Print the data below exactly, but only the lines from the one containing "Click the '---Game---' subsection heading" down to the one containing "is (1919, 943).", inclusive.

════

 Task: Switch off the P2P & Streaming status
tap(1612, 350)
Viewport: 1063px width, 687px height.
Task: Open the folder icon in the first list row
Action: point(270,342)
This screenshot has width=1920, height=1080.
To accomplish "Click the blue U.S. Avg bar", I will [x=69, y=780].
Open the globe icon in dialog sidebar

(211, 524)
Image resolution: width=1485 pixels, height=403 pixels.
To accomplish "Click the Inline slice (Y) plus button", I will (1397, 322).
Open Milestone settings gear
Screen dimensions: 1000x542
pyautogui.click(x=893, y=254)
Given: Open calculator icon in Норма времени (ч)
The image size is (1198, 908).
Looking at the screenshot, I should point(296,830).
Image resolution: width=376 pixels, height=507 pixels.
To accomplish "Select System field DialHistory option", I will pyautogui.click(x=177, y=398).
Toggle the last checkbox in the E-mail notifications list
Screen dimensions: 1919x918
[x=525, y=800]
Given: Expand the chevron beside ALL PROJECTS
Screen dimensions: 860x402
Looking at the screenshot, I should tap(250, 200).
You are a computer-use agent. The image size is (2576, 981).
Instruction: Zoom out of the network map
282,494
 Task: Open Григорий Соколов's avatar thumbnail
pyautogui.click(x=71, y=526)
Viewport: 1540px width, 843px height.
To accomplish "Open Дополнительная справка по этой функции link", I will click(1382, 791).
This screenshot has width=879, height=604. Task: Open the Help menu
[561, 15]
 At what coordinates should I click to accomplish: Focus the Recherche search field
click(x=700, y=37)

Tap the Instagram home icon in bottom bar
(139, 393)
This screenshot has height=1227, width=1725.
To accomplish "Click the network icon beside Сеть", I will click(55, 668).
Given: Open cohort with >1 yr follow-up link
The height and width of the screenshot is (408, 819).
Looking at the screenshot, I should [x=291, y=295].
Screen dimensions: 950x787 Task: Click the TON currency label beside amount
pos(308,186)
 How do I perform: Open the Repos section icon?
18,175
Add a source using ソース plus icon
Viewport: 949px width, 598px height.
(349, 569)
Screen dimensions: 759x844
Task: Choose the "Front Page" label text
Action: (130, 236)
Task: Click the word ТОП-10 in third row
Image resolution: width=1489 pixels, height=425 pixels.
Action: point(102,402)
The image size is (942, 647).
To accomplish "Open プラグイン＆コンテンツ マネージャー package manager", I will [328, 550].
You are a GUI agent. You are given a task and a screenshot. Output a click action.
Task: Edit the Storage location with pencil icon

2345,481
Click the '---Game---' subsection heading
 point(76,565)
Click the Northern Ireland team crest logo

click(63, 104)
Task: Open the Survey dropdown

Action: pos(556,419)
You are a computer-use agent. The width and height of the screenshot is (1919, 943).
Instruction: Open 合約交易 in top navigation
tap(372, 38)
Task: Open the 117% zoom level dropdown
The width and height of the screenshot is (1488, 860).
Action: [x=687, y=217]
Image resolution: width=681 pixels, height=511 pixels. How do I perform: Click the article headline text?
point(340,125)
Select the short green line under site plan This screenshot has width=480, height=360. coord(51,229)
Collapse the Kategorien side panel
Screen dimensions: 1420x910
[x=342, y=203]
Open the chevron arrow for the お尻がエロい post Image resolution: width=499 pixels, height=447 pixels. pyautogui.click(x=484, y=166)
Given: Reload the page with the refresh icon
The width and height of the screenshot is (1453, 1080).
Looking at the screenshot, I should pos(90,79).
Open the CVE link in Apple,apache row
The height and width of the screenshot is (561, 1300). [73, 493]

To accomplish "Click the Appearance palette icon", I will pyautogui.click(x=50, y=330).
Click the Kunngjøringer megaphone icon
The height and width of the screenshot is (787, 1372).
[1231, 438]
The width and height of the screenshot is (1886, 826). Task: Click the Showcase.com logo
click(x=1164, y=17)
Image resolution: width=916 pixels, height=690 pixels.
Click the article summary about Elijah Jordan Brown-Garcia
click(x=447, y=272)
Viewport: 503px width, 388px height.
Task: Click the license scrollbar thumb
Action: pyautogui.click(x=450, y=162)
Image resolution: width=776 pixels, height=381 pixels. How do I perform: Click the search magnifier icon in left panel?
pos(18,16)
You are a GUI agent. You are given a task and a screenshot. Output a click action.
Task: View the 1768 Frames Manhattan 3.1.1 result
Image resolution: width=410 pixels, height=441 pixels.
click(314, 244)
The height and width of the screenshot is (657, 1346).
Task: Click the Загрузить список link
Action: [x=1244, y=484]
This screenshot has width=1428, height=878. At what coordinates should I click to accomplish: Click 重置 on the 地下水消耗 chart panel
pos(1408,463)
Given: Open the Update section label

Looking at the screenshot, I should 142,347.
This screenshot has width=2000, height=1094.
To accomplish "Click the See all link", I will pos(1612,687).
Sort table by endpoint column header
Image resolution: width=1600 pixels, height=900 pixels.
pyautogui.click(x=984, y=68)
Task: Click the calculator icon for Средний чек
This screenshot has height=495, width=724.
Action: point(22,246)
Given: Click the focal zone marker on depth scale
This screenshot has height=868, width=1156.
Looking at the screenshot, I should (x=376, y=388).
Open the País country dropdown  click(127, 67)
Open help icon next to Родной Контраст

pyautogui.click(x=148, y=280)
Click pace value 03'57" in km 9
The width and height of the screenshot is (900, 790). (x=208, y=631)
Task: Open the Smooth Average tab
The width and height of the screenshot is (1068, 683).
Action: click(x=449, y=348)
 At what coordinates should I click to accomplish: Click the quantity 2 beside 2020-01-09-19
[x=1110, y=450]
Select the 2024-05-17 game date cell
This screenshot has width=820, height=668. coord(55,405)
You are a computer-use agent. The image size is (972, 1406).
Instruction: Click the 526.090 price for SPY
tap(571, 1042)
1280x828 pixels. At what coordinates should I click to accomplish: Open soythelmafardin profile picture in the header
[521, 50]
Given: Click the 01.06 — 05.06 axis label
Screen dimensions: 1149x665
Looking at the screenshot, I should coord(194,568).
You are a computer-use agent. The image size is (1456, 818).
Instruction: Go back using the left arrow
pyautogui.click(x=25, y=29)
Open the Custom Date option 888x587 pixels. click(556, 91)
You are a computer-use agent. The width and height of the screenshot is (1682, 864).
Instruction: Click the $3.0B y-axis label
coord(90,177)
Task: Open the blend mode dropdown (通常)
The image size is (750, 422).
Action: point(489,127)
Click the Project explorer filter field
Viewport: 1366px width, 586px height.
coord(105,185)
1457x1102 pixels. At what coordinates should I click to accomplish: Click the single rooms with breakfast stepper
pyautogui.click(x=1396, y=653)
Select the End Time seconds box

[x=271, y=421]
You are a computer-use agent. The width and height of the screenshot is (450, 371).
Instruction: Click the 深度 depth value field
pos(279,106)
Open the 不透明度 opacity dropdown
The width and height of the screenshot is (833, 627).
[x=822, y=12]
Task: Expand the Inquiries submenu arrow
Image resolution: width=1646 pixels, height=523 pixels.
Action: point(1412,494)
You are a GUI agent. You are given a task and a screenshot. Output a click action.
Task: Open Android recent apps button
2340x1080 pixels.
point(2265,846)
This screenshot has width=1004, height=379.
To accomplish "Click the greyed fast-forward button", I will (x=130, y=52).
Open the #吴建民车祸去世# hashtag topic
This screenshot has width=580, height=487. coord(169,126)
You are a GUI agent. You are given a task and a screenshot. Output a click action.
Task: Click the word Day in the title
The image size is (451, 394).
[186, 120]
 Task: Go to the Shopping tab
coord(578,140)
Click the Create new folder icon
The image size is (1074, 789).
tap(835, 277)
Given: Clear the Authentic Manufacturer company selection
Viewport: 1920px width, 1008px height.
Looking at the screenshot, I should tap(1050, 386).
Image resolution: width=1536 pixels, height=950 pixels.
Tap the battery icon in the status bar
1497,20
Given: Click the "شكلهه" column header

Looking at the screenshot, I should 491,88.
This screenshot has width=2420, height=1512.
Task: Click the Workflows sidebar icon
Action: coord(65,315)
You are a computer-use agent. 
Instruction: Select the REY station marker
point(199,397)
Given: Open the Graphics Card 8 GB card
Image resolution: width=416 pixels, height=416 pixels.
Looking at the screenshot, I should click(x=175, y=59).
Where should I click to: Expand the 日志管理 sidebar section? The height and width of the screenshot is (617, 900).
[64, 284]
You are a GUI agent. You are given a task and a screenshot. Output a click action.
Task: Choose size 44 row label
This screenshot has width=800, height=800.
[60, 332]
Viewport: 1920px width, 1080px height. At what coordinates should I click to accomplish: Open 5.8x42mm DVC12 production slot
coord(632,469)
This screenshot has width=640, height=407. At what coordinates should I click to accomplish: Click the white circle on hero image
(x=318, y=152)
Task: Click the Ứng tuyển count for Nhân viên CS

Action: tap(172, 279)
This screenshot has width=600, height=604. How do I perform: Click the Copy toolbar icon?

════

Exercise solution ::
Click the '---Game---' subsection heading
 point(76,565)
Click the Northern Ireland team crest logo

click(63, 104)
Task: Open the Survey dropdown

Action: pos(556,419)
You are a computer-use agent. The width and height of the screenshot is (1919, 943).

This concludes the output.